Arsenal have played two away games and picked up two wins since the defeat to Everton, learning their lessons from that game ahead of the Toffees’ visit to north London this midweek.

Wins over Aston Villa and Leicester, offer encouragement that Mikel Arteta’s side have found solutions to the problems not just Everton but also Brentford caused by doubling up on the Gunners’ wide players at the start of the month.

The touch maps below look at our last three away games but do not include the touches of any of our wingers in those matches. A few things jump out. Firstly, there was nobody but Saka getting in advanced positions on the right at Everton but a massive improvement came at Villa Park.

Last week I wrote about how work down the right, with an extra man getting forward and Jorginho passing aggressively, helped Arsenal to their win at Aston Villa.

This week, at Leicester, it was all about the variation on the left flank in the win over Leicester. In the above touchmap from the Leicester game compared to the previous two away matches, there are a collection of touches on the elbow of the area, a space nobody but the nominal winger has had an influence in of late.

Playing Leandro Trossard down the middle in place of Eddie Nketiah certainly helped, with the January signing switching roles with Gabriel Martinelli, but there was also better balance from Oleksandr Zinchenko and Granit Xhaka down that side of the pitch.

With Nketiah sticking central, Arsenal have looked increasingly rigid, but it is not just down to the striker to drift to the flanks and contribute. Last season, one of the keys as the team hit top form was the adapted role of Granit Xhaka and how he, along with Kieran Tierney, offered Emile Smith Rowe (or Martinelli) the chance to drift from the flank by overlapping. This has worked effectively at times this season but has been less of a feature of Arsenal’s game until the weekend, where Xhaka was continuously filling and found himself in space as Martinelli drifted inside.

And Xhaka provided the same balance and movement on the left when Trossard and Martinelli swapped positions, too. Whoever drifted inside from the left forward position, the Swiss was there to exploit them dragging Timothy Castagne infield with them.

With a bit more patience from Martinelli, a lung-busting run from Xhaka to overlap could have given the Brazilian space to cut inside and shoot from a more dangerous position shortly before half-time.

Martinelli goes on his left and closes the angle on himself before Xhaka arrives but the Swiss was clearly planning to continue his run and get around the winger.

And Xhaka was not the only one who played more like this, with Zinchenko also getting on the ball out wide more often, using that same out-to-in Martinelli run as a trigger to overlap.

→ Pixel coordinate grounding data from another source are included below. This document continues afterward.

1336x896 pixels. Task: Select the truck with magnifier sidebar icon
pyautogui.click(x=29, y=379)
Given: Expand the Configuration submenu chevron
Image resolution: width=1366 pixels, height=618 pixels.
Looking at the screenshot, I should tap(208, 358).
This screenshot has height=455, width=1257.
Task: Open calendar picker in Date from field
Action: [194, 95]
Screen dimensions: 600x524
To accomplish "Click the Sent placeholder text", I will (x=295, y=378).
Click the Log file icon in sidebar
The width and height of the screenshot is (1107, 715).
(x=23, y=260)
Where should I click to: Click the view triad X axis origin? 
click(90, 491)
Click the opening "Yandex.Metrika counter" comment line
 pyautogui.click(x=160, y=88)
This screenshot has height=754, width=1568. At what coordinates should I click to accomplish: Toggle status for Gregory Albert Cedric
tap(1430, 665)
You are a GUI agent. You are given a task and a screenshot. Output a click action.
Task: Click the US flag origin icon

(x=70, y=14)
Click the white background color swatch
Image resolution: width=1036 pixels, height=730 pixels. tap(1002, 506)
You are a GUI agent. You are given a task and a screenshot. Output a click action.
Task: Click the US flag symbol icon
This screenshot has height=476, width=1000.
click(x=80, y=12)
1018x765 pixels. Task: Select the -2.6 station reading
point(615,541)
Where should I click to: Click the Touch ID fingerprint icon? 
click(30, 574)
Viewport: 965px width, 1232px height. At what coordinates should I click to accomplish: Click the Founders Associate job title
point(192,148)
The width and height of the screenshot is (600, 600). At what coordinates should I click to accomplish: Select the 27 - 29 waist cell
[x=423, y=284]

And we cannot, of course, ignore Leandro Trossard. Firstly, he drifted deep as Arsenal built up, helping the team play out from the back even when he did not receive possession.

Take this scene, for example, where he drops deep and attracts the attention of Leicester’s holding midfielder Wilfred Ndidi to his left. Xhaka has dropped into the left-back space and is free, while Martinelli has drifted across to Trossard’s right.

Xhaka retreats as the ball comes to his side, dragging Leicester right-back Castagne out to press, and Trossard takes Ndidi out of the centre of the pitch with his own move to the left in the space Castagne was previously poised to defend. With those players dragged upfield and across, Martinelli drifts in the heart of the pitch to receive possession in space.

From there Arsenal could play out safely and speed up the attack. And Trossard dragged Ndidi around in the final third, too, again dropping deep to attract his attention before, in this instance below, making a run in behind between the defenders. Xhaka has pinned right centre-half Harry Souttar and there’s a gap for Trossard to attack, though Gabriel Martinelli sends the ball back …

… before continuing his own run (unopposed as Xhaka has moved wider to attract Castagne) into the space Trossard has created centrally by taking Ndidi with him.

It is this sort of collective fluidity Arsenal have lacked at times against defensive teams with Nketiah up front but that is not just on him. Trossard is more suited to floating around a la Gabriel Jesus but he was able to because Xhaka and Zinchenko also filled gaps, or created them, as the players ahead of them drifted more freely than in previous weeks.

With consecutive wins inspired by a bigger threat down the right through overlaps and more fluidity and colllective down the left, Arsenal should feel well equipped to cause Everton a much bigger challenge this week than they did at the start of the month.